My take is that this is yet anotehr area where private industry is way ahead of the government and taking this type Government position is like taking ten really big (think Andre the Giant) steps backwards.…
Why is the NSA not the lead on cyber security?
Thanks gsak
Kevin
the reason this job isn’t getting filled is because a certain agency is stomping around threatening to throw a tantrum unless the czar is someone they own, and this agency hasn’t done anything under either the past or present administrations to get it any new bureaucratic favors on the Hill.
citananon, even if NSA is theoretically the “lead agency” (presumably for response and standards-setting), actually having the entire national cybersecurity strategy run out of NSA, or any other department, pretty much guarantees that it will be the strategy that is in that department’s best interest and defined by its primary responsibilities.
For example, a cybersecurity strategy defined by NSA is going to involve lots of shitting ourselves about Chinese spies, lots of expansion of collection authorities, and nothing about cybercrime or enforcement. If Homeland Security ran it it would be all about having national cyber task force centers with as many DHS-employed people and as much DHS-badged infrastructure as possible and be run by people who don’t actually know anything about the intertubes. If FBI ran it it would be about trying to define new cybercrime legislation and get prosecutions under it, and screw standards-setting, education, and herding industry.
You can’t win by having a department run the show.
Anotheranon, that is a good point and sort of fits into both #2 and #3 of my points in my original post…certain agency sees a threat to its own power, control, authority, etc, add that with the “one size fits all” approach each agency would take to the problem. In your example about FBI vs DHS vs NSA, each agency just wants to take what works in their world and apply it to everyone else. That will surely fail.
REMEMBER we are at WAR, & not in good shape as to CYBER STUFF at all! What is supposed to keep us safe in 2012 is already hacked! There was a FEDERAL COURT CASE involving RAYTHEON & it turned out that the best way to keep stuff secure ‚was not to follow the FED. RULE BOOK ‚(that everone knew).A PRINCIPAL,OWNER,HERO,WITH TOP CLEARANCE EX-MILITARY KNEW HOW TO DO THE JOB! Maybe the post should be secret, private & given to a TOP MICROSOFT EX-MILITARY ENGINEER with the skills & resources to REALLY DO THE JOB.
These people are all quitting to force Barack to pick someone sooner rather than later. Get their story in the media, get some attention, get an interview showing why you understand the problems better than anyone else, and then get appointed.

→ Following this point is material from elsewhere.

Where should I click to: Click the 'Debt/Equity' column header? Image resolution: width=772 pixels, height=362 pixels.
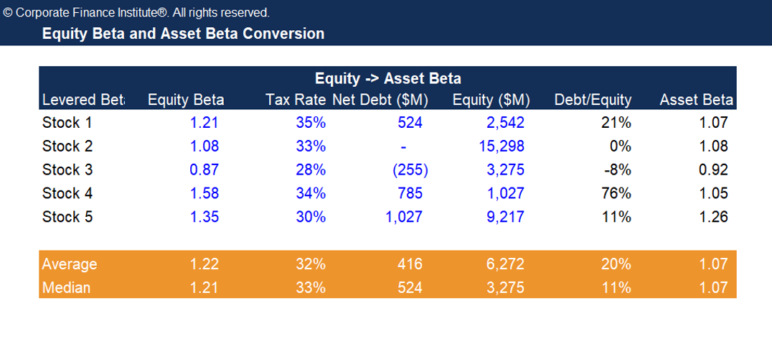pyautogui.click(x=593, y=100)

Sounds like History repeating again– this sounds exactly like the problems with the Intelligence community– the WH appointed someone to be “DoI” over the CIA, FBI, DOD Intel, NSA, etc., yet since the DoI was from the CIA, the only department that ever listened was the CIA. Problems with InterAgency politics, trust, security levels, etc. prevents there from being a true “Intel Czar” as was intended.

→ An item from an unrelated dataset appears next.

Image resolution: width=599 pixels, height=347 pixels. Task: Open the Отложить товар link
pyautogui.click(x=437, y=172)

On top of that, by streamlining and standardizing (cyber security, intel ops, etc), it, by design, because easier to navigate the whole lot (easier for each departments employees, easier for the ‘czar’s’ people, and easier for the enemies), which is another thing all departments are against. Not to mention, if something is implemented and fails, it will fail catastrophically affecting the entire lot at once as opposed to being limited to a single department at worst. Sorry I have no suggestions on how to resolve this, other than the ‘czar’ will need to remember (as others have said before me) that they can’t strong-arm their way in– they will have to be equal parts politician and technician, knowing both what must be done, and how to persuade those from each area to implement the common ideas for the common good (without pissing anyone off or making them feel threatened).
This is further evidence of the Administration’s inability to identify the core problems it is facing. There is no experience guiding the Ship of State.
It is a top priority. The NSA has won the bureaucratic turf war, and DHS efforts have been ineffective for a long time.
So, it will be a top priority. And the NSA will do it.